Charles Taylor

Charles Taylor
Credit: AP

Charles Ghankay Taylor

Term 22nd President: 1997 – 2003
Born January 28, 1948, Arthington, Montserrado County, Liberia
Tribe/Ethnicity Congo
County of Origin Montserrado
Profession Civil Servant
Political Party National Patriotic Party

Bio

Charles McArthur Taylor was one of seven children born to Nielson and Zoe Taylor. Nielson was from an Americo-Liberian family of humble means. His grandparents were freed slaves from the United States and settled in Liberia in the 1890s . Zoe was from the Gola tribe and worked as a young maid in the Taylor household. When she became pregnant for Nielson, the two were married. Neilson held several jobs including teacher, sharecropper, lawyer and a judge.

Their son Charles was born in 1948 in Arthington. Prior to his first birthday, he was adopted by Martha Cisco, a family friend, who raised him in an Americo-Liberian family. Taylor grew up in the countryside of Montserrado County in very poor conditions. Waugh relays Taylor’s account of his childhood in this manner:

No, no, no, you were lucky even to get a clean glass of water… I was brought up in a mud house covered with something we called tarpaulin. No, there was no running water. We went to the creek to draw our water. We took our baths in the same creek… and did fishing in the same creek. No, there was no light and running water.

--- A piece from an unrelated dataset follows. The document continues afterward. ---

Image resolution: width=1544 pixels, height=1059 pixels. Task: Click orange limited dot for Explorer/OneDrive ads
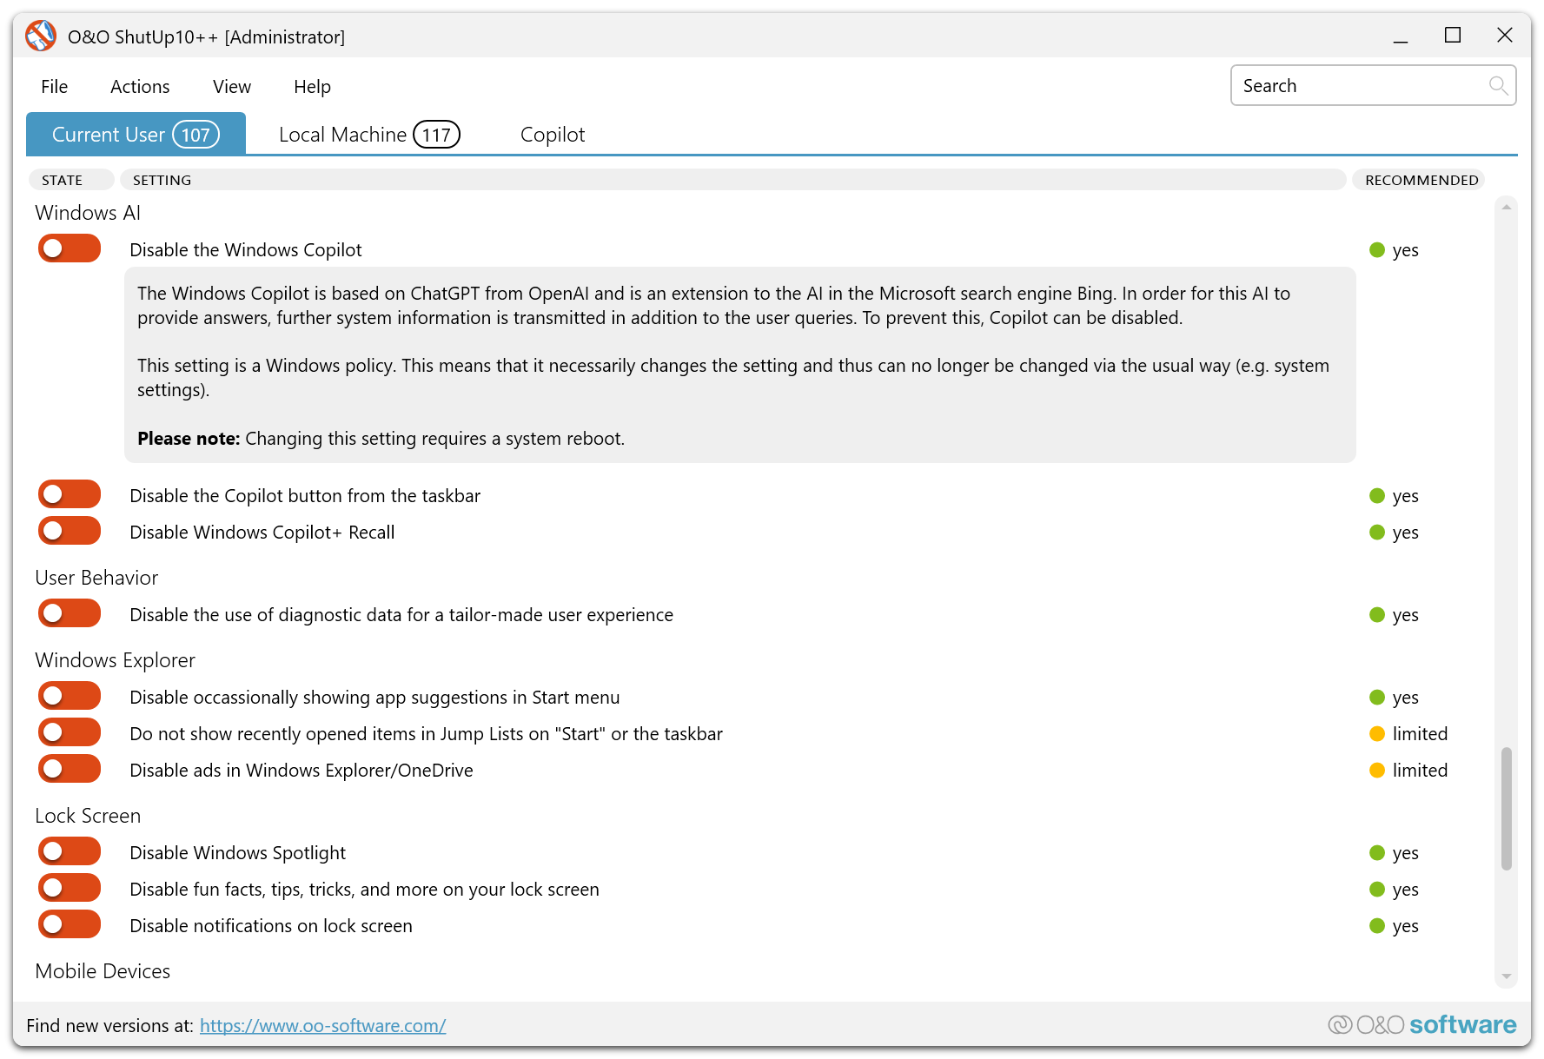pyautogui.click(x=1376, y=771)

-Charles Taylor (Collin Waugh)

Education

1977: BA in Economics, Bentley College, Waltham, Massachusetts, USA

Charles Taylor was initially taught at home and started school at age 7 in Arthington. In his early teens, a scholarship from a local businessman facilitated his transfer to the esteemed Ricks Institute where many of the students were from notable families. From his early years, he was known to be rebellious. His bad conduct and attitude led to his expulsion from Ricks.

He then entered a teaching program and upon completion, started teaching in Bomi Hills, Bomi County. He also taught in Arthington before relocating to Monrovia. While working at the Ministry of Finance in the early 1970s, he had a chance to travel to the US for further studies. In the US, he worked menial jobs and paid his way through school. He graduated with a Bachelors in Economics in 1977 from Bentley College.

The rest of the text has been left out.